Task:
Return each line exactly as written. Begin with the first line of the entries and end with the line that has "535x261 pixels.".

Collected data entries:
= = = =
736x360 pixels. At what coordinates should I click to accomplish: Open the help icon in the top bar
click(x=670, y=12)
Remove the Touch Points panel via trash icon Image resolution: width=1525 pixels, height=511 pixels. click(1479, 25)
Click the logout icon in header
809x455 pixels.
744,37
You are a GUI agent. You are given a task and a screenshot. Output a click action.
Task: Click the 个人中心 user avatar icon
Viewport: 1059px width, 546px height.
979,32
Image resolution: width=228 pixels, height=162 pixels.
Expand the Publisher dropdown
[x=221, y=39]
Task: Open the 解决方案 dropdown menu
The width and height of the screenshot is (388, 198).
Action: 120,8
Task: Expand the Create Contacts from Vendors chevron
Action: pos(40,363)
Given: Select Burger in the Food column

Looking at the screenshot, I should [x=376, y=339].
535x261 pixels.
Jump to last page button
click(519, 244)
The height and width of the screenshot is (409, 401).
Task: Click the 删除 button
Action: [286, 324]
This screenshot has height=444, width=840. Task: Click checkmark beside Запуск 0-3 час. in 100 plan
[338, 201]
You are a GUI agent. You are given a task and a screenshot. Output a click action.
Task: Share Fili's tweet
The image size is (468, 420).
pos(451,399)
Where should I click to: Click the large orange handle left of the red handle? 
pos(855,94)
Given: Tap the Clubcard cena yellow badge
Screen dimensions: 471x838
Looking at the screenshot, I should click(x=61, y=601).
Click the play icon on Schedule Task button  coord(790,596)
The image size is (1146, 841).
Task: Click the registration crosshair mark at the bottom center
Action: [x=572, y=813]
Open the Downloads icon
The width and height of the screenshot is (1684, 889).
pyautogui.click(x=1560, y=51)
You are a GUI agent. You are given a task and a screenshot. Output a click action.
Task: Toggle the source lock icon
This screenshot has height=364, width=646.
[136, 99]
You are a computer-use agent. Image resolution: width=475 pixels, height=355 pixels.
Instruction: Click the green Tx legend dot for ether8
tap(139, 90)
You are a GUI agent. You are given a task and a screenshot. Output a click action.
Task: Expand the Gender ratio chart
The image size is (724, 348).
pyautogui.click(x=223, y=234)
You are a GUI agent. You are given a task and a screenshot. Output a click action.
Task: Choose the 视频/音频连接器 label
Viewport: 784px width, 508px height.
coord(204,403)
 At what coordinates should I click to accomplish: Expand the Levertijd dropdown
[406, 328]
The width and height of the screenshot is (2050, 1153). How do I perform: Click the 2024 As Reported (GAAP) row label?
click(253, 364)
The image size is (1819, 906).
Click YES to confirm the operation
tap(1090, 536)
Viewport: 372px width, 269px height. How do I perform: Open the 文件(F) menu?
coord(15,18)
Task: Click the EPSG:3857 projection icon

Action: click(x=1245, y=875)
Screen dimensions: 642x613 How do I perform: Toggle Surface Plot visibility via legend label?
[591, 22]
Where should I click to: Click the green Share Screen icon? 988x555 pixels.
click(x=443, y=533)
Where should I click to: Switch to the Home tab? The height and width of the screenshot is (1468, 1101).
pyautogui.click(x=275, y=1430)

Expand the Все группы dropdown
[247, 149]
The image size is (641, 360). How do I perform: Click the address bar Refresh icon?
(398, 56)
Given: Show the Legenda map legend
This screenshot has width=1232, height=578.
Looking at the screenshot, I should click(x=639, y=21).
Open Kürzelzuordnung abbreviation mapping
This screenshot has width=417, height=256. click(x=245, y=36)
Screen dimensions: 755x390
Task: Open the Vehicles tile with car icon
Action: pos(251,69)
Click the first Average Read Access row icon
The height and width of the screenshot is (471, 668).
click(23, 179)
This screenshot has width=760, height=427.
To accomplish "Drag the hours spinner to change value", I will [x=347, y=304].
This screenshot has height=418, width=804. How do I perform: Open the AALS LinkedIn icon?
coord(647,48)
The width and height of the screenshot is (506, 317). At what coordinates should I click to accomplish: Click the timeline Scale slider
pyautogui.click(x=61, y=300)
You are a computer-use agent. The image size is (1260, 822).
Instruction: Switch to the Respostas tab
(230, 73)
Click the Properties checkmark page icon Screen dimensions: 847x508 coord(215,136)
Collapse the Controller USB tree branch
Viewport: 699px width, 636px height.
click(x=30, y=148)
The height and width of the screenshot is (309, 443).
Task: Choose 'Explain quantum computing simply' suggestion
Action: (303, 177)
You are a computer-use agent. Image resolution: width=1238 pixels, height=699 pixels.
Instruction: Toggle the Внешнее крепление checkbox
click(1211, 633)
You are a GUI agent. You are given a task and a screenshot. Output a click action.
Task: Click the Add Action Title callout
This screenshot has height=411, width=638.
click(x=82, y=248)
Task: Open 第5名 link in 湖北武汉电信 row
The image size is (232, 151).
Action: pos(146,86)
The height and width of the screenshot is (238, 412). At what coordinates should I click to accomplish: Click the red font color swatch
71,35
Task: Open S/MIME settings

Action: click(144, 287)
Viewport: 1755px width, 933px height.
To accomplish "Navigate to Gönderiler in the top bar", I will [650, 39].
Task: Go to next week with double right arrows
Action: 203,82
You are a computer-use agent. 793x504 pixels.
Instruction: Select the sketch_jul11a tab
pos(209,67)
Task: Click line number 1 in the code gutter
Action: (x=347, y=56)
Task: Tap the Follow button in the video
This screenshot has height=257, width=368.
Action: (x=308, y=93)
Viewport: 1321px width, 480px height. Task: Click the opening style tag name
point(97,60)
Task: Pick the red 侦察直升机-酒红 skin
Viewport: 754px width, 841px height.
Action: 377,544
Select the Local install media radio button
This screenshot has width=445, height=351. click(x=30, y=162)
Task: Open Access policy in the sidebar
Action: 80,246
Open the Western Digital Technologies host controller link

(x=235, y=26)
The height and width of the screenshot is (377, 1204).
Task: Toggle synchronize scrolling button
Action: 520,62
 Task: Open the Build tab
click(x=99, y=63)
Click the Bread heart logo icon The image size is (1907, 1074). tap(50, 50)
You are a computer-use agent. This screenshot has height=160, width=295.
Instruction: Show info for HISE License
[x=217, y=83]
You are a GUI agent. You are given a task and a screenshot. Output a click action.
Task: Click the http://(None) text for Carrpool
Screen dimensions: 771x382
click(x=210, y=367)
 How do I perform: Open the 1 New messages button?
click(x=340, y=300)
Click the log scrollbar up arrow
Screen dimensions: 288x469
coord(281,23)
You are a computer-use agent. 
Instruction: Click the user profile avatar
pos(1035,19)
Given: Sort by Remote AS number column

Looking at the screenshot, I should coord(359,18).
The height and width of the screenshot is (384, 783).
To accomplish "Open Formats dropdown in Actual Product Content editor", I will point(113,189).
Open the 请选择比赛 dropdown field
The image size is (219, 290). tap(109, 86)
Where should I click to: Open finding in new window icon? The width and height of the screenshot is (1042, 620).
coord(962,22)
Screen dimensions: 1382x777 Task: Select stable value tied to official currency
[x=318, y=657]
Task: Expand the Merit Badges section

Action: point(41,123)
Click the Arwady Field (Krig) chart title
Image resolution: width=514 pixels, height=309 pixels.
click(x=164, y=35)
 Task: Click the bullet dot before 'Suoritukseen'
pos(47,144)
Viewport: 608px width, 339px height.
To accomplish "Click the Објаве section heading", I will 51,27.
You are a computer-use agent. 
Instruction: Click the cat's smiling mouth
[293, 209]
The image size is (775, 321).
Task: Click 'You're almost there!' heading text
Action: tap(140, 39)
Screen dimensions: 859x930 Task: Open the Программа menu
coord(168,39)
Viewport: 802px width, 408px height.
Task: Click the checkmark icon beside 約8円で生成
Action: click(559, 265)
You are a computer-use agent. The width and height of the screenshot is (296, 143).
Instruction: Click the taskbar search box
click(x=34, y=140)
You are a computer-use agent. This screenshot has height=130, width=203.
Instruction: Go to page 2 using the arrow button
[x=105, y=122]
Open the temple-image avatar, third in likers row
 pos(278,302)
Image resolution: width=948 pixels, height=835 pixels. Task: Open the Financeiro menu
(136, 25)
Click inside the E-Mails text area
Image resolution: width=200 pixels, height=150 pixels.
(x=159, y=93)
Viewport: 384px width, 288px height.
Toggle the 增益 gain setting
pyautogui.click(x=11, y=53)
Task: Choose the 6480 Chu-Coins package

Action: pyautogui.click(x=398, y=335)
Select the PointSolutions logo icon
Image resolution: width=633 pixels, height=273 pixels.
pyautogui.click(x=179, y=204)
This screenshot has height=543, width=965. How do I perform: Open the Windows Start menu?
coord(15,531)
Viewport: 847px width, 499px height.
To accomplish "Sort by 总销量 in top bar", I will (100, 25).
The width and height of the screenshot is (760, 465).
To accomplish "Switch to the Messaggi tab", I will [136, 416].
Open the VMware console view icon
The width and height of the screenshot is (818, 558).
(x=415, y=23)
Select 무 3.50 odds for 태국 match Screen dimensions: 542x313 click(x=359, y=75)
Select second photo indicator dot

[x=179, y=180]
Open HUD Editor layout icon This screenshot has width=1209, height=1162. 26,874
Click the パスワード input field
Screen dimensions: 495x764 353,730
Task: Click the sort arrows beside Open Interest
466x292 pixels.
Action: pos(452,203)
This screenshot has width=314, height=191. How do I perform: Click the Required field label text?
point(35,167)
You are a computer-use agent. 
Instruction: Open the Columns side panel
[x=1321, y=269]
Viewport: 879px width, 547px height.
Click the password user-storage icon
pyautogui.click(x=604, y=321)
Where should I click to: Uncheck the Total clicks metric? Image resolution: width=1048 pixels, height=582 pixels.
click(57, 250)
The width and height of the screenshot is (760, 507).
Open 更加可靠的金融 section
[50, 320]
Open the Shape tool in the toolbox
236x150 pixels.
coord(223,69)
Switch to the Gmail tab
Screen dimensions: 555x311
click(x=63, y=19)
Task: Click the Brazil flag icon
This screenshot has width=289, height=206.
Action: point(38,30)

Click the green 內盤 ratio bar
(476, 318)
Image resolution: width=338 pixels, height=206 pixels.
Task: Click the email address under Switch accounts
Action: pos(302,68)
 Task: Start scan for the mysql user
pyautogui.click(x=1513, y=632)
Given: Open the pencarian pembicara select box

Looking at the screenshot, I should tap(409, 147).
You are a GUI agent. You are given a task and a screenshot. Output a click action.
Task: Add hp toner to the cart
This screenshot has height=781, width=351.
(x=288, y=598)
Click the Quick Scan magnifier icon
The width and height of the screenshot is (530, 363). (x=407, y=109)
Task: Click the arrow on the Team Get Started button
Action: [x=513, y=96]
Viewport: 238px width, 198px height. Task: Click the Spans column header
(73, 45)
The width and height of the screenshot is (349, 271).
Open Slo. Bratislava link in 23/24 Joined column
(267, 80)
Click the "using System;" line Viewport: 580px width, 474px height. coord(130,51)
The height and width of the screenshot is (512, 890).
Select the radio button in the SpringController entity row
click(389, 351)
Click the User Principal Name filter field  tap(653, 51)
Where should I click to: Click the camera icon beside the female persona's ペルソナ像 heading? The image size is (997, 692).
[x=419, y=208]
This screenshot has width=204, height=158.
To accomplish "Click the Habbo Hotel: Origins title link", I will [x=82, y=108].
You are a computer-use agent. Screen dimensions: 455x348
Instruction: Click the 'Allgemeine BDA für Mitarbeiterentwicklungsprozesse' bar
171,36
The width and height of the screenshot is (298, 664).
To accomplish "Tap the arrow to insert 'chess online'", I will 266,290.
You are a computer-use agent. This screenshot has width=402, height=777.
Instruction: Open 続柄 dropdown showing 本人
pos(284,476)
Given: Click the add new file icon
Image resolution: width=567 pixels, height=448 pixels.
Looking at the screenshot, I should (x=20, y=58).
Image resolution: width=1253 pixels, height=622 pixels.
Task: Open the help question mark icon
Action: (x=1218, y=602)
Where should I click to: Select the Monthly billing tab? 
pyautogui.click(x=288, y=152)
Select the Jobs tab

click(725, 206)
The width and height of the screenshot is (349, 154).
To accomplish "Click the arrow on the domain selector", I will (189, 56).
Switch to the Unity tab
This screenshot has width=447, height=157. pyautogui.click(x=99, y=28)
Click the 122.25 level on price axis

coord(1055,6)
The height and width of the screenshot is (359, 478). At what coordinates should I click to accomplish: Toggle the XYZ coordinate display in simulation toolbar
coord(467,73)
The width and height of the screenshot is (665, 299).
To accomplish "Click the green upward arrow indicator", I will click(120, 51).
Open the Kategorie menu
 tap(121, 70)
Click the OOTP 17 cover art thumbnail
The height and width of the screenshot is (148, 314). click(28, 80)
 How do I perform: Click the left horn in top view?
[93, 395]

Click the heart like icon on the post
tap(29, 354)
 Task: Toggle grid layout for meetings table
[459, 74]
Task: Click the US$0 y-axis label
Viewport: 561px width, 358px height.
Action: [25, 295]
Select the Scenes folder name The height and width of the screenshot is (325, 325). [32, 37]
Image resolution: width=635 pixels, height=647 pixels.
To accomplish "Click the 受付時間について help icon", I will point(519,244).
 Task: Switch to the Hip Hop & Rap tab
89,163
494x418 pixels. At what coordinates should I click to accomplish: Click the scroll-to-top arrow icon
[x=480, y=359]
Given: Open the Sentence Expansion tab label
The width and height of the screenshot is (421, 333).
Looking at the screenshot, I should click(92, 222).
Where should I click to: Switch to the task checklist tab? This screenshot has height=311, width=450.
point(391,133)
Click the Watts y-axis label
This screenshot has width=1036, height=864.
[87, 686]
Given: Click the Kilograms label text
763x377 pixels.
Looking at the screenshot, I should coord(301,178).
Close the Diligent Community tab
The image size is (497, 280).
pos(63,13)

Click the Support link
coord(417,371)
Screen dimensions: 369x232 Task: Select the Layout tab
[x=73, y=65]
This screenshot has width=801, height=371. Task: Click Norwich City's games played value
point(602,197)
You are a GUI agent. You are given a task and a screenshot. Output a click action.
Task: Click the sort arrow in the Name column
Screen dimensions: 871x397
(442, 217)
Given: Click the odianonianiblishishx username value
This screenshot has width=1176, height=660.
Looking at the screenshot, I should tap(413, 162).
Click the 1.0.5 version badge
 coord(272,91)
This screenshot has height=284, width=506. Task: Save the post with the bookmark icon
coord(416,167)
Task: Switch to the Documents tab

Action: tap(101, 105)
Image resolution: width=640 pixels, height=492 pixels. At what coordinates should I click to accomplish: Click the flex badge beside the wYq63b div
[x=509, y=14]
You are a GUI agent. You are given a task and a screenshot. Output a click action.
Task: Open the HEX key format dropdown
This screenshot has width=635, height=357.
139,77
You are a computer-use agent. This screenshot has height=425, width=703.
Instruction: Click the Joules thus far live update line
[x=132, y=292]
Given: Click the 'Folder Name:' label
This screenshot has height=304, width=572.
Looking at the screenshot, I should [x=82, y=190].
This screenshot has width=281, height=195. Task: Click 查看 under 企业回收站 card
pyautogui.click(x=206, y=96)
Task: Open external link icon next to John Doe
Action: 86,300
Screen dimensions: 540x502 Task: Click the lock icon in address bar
= = = =
Answer box:
736x360 pixels. At what coordinates should I click to accomplish: Open the help icon in the top bar
click(x=670, y=12)
Remove the Touch Points panel via trash icon Image resolution: width=1525 pixels, height=511 pixels. click(1479, 25)
Click the logout icon in header
809x455 pixels.
744,37
You are a GUI agent. You are given a task and a screenshot. Output a click action.
Task: Click the 个人中心 user avatar icon
Viewport: 1059px width, 546px height.
979,32
Image resolution: width=228 pixels, height=162 pixels.
Expand the Publisher dropdown
[x=221, y=39]
Task: Open the 解决方案 dropdown menu
The width and height of the screenshot is (388, 198).
Action: 120,8
Task: Expand the Create Contacts from Vendors chevron
Action: pos(40,363)
Given: Select Burger in the Food column

Looking at the screenshot, I should [x=376, y=339].
535x261 pixels.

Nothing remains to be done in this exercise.